The pulsed Bessel beam is used to heat a silicon substrate. part of the laser energe gets reflected by the ratio reflectance and the rest energe is absorbed by the silicon substrate on the surface. The heat conduction model in Cylindrical coordinates is applied to solve the temperature distribution with homogeneous boundary condition on all boundaries except on the surface heated by laser. For the surface heated by laser, the nonhomogeneous, direct heat flux boundary condition is applied. When considering a droplet falling down, the laser beam gets defocused or refocused on the silicon substrate causing decreased or enhanced local laser heating. The reflectance, absorption coefficients and refractive index of the droplet also affect the rate of decreased or enhanced local laser heating.

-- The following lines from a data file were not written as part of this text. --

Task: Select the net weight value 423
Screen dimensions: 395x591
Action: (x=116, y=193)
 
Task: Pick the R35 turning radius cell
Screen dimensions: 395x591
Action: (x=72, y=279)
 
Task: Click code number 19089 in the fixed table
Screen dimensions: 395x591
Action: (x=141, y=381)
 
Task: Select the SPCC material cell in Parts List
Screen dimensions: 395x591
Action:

To get the transient and spatial temperature distribution with direct laser heating without droplet, one can put Module MyFunctions.jl and TemperatureWithoutBallLens.jl in one folder and run TemperatureWithoutBallLens.jl directly.
To get the transient and spatial temperature distribution with droplet which induces decreased or enhanced local heating, one can put Module MyFunctions.jl and TemperatureByBallLens.jl in one folder and run TemperatureByBallLens.jl directly.
Some modified codes to calculate temperature at one place with finner time steps or in a zoom-in area at a singler time point or several time points are put in folder Code_Extension. Once can review these codes to pick up the most relevant one for their own applications. To run the modified code, one can put Module MyFunctions.jl and the modified code (TemperatureWithoutBallLens_***.jl or TemperatureByBallLens_***.jl) in one folder and run the modified code directly.